O médico, que ostentava relógios e carros de luxo e dizia ser sócio de avião, lida com uma dívida estimada em R$ 50 milhões. Somente para a McLaren, está sendo executado por quase R$ 10 milhões e responde a inquérito no Ministério Público.
“A empresa foi vítima de um golpe perpetrado pelo Gustavo. Agiu para conquistar a confiança e sustou os cheques ou deixou voltar sem fundos”, afirma Aires Vigo, da empresa BBGA, importadora da McLaren no Brasil.
Menezes é alvo de cobrança na Justiça do grupo Escuderia, que revende no Brasil veículos da Ferrari, Maserati, Lamborghini e Rolls-Royce.

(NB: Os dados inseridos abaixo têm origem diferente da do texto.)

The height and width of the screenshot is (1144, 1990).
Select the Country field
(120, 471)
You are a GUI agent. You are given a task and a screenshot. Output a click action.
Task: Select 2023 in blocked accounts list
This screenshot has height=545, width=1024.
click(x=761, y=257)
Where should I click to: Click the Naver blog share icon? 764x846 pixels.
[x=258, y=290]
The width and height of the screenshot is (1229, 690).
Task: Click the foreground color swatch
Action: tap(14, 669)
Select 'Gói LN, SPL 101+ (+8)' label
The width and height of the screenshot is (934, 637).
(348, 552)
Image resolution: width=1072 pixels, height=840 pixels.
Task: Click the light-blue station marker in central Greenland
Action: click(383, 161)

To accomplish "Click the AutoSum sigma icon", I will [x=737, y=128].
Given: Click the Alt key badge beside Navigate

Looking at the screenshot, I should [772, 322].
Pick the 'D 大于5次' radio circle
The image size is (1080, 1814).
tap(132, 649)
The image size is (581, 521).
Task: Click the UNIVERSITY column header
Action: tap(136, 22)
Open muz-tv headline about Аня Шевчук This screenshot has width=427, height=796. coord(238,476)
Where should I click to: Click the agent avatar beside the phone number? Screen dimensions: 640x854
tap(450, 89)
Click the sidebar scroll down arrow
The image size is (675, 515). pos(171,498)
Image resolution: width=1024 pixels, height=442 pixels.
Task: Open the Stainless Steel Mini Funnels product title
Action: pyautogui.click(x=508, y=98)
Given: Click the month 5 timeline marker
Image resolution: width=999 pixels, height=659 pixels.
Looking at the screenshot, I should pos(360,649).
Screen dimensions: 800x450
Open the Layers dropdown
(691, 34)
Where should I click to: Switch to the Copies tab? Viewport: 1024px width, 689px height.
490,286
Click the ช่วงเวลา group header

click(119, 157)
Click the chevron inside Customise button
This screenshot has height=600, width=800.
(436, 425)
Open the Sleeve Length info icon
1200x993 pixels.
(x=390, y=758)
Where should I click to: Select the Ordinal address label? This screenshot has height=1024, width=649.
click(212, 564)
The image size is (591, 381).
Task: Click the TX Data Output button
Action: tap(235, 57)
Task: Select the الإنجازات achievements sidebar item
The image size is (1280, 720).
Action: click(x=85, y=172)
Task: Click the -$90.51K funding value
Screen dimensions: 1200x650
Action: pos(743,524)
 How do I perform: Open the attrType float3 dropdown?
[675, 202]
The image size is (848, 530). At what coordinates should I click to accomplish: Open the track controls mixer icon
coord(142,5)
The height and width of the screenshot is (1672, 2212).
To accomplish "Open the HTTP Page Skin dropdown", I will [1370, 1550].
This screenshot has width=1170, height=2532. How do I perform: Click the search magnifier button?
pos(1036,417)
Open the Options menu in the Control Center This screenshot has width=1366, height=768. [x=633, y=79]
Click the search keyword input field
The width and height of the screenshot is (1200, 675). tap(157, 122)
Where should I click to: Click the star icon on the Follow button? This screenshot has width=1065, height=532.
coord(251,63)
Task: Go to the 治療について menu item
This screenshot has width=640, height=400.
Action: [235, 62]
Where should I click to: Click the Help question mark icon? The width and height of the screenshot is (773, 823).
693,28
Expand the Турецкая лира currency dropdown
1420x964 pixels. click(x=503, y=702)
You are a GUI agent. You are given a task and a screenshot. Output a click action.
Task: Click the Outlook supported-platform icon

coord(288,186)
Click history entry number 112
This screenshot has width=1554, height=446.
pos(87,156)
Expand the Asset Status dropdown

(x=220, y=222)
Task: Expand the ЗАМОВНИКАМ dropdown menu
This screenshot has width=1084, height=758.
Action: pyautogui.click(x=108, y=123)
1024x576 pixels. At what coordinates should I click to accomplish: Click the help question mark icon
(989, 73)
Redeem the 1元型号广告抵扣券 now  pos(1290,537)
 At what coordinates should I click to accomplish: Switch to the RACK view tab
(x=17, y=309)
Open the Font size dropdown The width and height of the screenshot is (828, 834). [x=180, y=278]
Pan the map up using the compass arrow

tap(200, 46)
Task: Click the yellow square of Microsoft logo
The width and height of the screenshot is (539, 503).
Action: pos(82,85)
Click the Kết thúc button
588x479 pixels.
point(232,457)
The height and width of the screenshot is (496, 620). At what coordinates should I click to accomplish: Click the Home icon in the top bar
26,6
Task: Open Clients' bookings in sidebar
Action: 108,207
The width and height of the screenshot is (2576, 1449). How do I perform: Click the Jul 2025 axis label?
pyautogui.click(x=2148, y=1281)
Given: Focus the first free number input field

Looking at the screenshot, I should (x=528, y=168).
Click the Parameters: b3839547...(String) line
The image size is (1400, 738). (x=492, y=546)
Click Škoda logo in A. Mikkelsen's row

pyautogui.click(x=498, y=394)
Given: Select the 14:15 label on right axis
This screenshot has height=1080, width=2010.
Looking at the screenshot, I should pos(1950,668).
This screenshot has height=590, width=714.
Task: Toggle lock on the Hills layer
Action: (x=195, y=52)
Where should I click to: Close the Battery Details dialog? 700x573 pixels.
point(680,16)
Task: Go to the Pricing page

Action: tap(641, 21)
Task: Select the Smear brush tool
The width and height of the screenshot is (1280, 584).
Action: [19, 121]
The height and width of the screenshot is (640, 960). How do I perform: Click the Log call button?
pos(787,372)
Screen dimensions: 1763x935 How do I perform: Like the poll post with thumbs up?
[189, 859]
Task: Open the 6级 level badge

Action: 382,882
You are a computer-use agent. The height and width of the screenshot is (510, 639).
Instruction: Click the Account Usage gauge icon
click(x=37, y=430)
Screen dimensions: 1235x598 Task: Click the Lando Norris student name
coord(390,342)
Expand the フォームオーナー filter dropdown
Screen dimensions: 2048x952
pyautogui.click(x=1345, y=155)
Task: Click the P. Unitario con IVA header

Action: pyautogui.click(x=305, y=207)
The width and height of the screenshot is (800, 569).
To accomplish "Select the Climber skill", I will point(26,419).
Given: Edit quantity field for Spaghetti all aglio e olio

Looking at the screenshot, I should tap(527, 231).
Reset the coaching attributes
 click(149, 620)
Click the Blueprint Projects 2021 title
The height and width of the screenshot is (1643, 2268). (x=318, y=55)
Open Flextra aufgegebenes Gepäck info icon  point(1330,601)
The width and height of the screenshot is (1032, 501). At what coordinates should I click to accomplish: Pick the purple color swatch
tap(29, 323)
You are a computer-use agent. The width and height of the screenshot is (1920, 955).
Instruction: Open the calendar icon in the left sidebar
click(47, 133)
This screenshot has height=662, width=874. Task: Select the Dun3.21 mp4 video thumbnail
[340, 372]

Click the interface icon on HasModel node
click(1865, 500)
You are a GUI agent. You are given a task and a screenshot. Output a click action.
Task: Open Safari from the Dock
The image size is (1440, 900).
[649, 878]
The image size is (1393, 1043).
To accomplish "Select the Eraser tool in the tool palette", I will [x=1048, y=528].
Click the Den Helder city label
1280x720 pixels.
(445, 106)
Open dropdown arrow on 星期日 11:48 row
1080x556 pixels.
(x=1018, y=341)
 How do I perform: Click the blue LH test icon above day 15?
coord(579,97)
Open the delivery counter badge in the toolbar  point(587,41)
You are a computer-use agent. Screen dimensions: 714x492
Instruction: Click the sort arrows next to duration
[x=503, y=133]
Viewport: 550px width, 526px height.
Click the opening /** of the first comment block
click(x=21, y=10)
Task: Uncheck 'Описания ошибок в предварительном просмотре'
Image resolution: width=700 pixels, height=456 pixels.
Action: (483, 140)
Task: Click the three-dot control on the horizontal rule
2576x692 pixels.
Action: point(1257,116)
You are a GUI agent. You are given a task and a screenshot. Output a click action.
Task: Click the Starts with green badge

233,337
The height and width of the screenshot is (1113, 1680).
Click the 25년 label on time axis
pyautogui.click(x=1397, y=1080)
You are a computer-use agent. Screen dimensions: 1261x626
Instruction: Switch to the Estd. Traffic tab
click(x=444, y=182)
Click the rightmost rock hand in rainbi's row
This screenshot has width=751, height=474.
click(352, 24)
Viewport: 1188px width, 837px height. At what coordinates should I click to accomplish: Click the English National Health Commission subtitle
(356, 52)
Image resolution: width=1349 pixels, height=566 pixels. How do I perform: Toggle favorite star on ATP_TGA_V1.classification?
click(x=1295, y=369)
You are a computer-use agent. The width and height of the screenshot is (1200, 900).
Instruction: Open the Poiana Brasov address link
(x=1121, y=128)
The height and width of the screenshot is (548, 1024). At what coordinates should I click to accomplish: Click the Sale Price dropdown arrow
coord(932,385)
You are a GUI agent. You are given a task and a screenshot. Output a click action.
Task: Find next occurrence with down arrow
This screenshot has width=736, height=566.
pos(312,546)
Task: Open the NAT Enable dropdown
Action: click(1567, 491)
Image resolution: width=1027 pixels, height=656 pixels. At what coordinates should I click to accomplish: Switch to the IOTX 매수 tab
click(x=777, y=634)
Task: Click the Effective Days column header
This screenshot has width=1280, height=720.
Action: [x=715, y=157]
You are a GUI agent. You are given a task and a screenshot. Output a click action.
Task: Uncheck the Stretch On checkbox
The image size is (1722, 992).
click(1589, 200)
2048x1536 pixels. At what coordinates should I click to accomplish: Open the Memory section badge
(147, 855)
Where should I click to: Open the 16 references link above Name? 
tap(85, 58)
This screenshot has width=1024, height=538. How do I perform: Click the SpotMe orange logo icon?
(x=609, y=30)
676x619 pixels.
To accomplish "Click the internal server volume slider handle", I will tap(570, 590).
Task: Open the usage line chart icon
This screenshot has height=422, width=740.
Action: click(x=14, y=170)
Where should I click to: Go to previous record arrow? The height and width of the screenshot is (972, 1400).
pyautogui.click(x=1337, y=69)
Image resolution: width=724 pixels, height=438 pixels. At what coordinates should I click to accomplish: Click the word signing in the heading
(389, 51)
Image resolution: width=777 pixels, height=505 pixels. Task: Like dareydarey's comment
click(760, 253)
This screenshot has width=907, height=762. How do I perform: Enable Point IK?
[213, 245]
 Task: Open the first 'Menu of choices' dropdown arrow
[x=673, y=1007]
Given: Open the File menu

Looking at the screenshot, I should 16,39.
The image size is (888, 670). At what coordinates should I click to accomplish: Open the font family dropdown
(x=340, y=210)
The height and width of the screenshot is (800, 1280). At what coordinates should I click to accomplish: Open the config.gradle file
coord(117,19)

O processo tramita em sigilo.
A assessoria da Escuderia disse que o seu diretor estava viajando e não atendeu a reportagem.
O médico também é alvo denúncias à polícia pela compra de outros carros de luxo e uma moto Harley-Davidson em Campinas (SP) e Rio de Janeiro. Nos inquéritos, o advogado Moyano apresenta o histórico do médico com a BBAG (McLaren) e a Escuderia (Ferrari) e diz que o cliente não se nega a pagar.
Flávio Lucas de Menezes, primo de segundo grau do médico, advogou para Menezes e para a GAM até junho de 2023 e, hoje, cobra R$ 40 milhões. Ele se diz vítima do próprio primo/cliente e o notificou por quebrar o sigilo profissional, previsto no Código de Ética da OAB, após ser ameaçado pelos credores e ser cobrado na Justiça
“Eu sou avalista dele em quase R$ 20 milhões, é o meu primo e estava sendo ameaçado de morte. Acreditei que estava passando por dificuldades por questões burocráticas”, conta Flávio à Folha. “Vi o extrato com o dinheiro no Santander, vi as notas de prestação de serviços ao hospital de Maputo.”
Menezes apresentou à Justiça uma suposta declaração assinada pelo diretor-geral do Hospital Central de Moçambique, Mouzinho Saíde, na qual afirmava que a GAM prestava serviços desde maio de 2015 nas áreas de telemedicina e consultoria.
Os advogados do médico também mostraram notas fiscais emitidas pela GAM ao hospital, totalizando R$ 262,7 milhões entre 2017 e 2019.
À Folha de S.Paulo, o hospital não reconheceu a declaração apresentada à Justiça e informou que não conhece ou possui relação com a GAM Diagnósticos ou Gustavo Aragão de Menezes. “Este hospital condena veementemente tal atitude que considera ser de má-fé”, diz o documento da instituição de Moçambique.
Após receber a nota do hospital, a reportagem voltou a procurar Menezes e os seus dois advogados, mas ninguém quis falar.